"Gaza’s Gritty Mixture of Dirt, Despair Produces Houses of Mud
June 3 (Bloomberg) -- Standing on a breezy dune in the Gaza Strip, Nidal Eid, amateur homebuilder, provided his own recipe for mud bricks: Take four parts dirt, one part sand and enough water to form a thick paste. Scoop into a shoebox-size mold. Remove and dry for three days in the sun.
It’s an ancient construction material that is suddenly fashionable in Gaza because there is precious little else available. More than four months after an Israeli invasion left buildings and infrastructure in ruins, almost no reconstruction has taken place.
“This kind of house is out of the far past,” Eid said. “Welcome to the land of the pharaohs.”
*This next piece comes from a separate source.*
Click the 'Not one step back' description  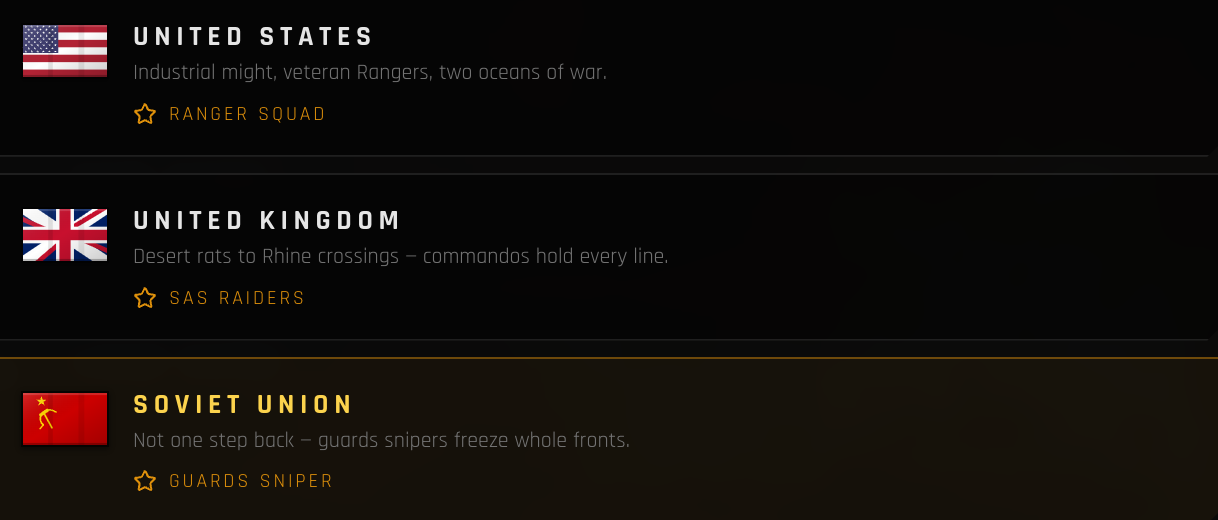(382, 441)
The failure to rebuild Gaza shows how its residents are trapped in a web of conflicting Palestinian, Israeli and foreign demands. The result is a climate of alienation among the enclave’s 1.5 million residents that has soured many of them on Hamas, the Islamic party that rules Gaza, and a rival faction that controls the West Bank.
Eid’s house in Rafah, near the Gazan-Egyptian border, was destroyed by bombs. Israel said it bombarded the border to demolish tunnels being used by Hamas to smuggle in arms and rocket parts from Egypt.
In March, international donors meeting in Sharm El-Sheikh, Egypt, pledged $4.23 billion to finance rebuilding. None of the money has been spent. The donors, as well as Israel and Fatah in the West Bank, are unwilling to put rebuilding in the hands of Hamas.
“You can say almost no reconstruction aid is reaching Gaza,” said Hamada A. al-Bayari, humanitarian affairs analyst for the UNOffice for the Coordination of Humanitarian Affairs in Gaza.
Eid, who has five children, can’t afford the $150 in apartment rent he is paying on a monthly income of $200. “If I wait for the politicians to solve this problem, I will never have a house,” he said.
Hamas, which refuses to recognize Israel, has ruled Gaza since June 2007, when it routed forces loyal to Palestinian President Mahmoud Abbas. Israel, the U.S. and the European Union consider Hamas a terrorist organization.
Israel invaded Gaza to put an end to Hamas rocket fire into southern Israel. The assault, which killed about 1,300 Palestinians and 13 Israelis, shattered houses and apartments belonging to 5,000 families and partially damaged another 5,000, according to Hamas’ Social Affairs Ministry.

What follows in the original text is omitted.